Document segment =
:::::

# Newbie 2015 323Bh



## Stokescd (Jul 8, 2014)

Great to see the Outback Forum and all the excellent information here. Thanks to all the people that answer all the question, your passion shows. The wife and I just bought a 323bh. It is our first camper and we are excited to take it out in a couple of weeks. The wife is busy getting it stocked up with all the "essentials" and I'm trying to learn all the in's and out's as well as the do's and don'ts. I have been reading many of the forum posts but I was wonder if there were any threads focused on the newbie and what to do to prepare and maintain the camper? 
Thanks Again!


----------



## Todd&Regan (Jul 1, 2010)

Congrats on your new Outback and welcome to Outbackers! Feel free to ask any questions, no matter how dumb you think it is.


----------



## msmacattack (Jul 10, 2014)

hi, newbie here too, have had our outback for a while, but just happened on this site today! Still so much to learn. We have a 2006rks. Love it, but have had our share of problems.


----------



## Stokescd (Jul 8, 2014)

robertized said:


> Congratulations on your new trailer and welcome to Outbackers. Here is a thread that might help you out. Good Luck.
> 
> http://www.outbackers.com/forums/index.php?showtopic=35601&view=findpost&p=431841


Awesome!
Thank You!


----------



## Jewellfamily (Sep 25, 2010)

Stokescd said:


> Great to see the Outback Forum and all the excellent information here. Thanks to all the people that answer all the question, your passion shows. The wife and I just bought a 323bh. It is our first camper and we are excited to take it out in a couple of weeks. The wife is busy getting it stocked up with all the "essentials" and I'm trying to learn all the in's and out's as well as the do's and don'ts. I have been reading many of the forum posts but I was wonder if there were any threads focused on the newbie and what to do to prepare and maintain the camper?
> Thanks Again!


start with the basics. Know where you're going. full hookups/primitive? If primitive, sanitize and fill the water tank for the trip unless you know where to get water there. Propane tanks full enough to get through the trip? bar-b-que, food, beer (or favorite beverages), camping chair, toilet paper. You're already trying to get all the things you need, but there will be things you wish you had. Take a notepad and pen. As you come up with "wish I had that" items, jot it down. If you wait until your home, you'll go without half of it next time too. Ask questions. Everyone who has ever owned a camper was a newbie once....


----------

:::::

Source data =
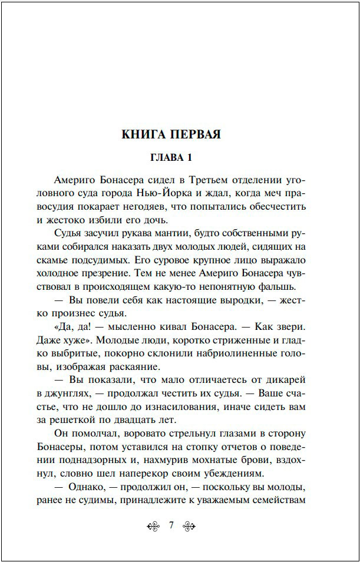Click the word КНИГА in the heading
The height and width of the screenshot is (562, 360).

:::::

Stated task 1 = In the camper forum thread, what model does msmacattack say they have?
Stated task 2 = Retype the camper forum thread, beginning at the words "hi, newbie here" and stopping after "out. Good Luck.".

Exercise response 1 = A 2006rks.

Exercise response 2 =
hi, newbie here too, have had our outback for a while, but just happened on this site today! Still so much to learn. We have a 2006rks. Love it, but have had our share of problems.


----------



## Stokescd (Jul 8, 2014)

robertized said:


> Congratulations on your new trailer and welcome to Outbackers. Here is a thread that might help you out. Good Luck.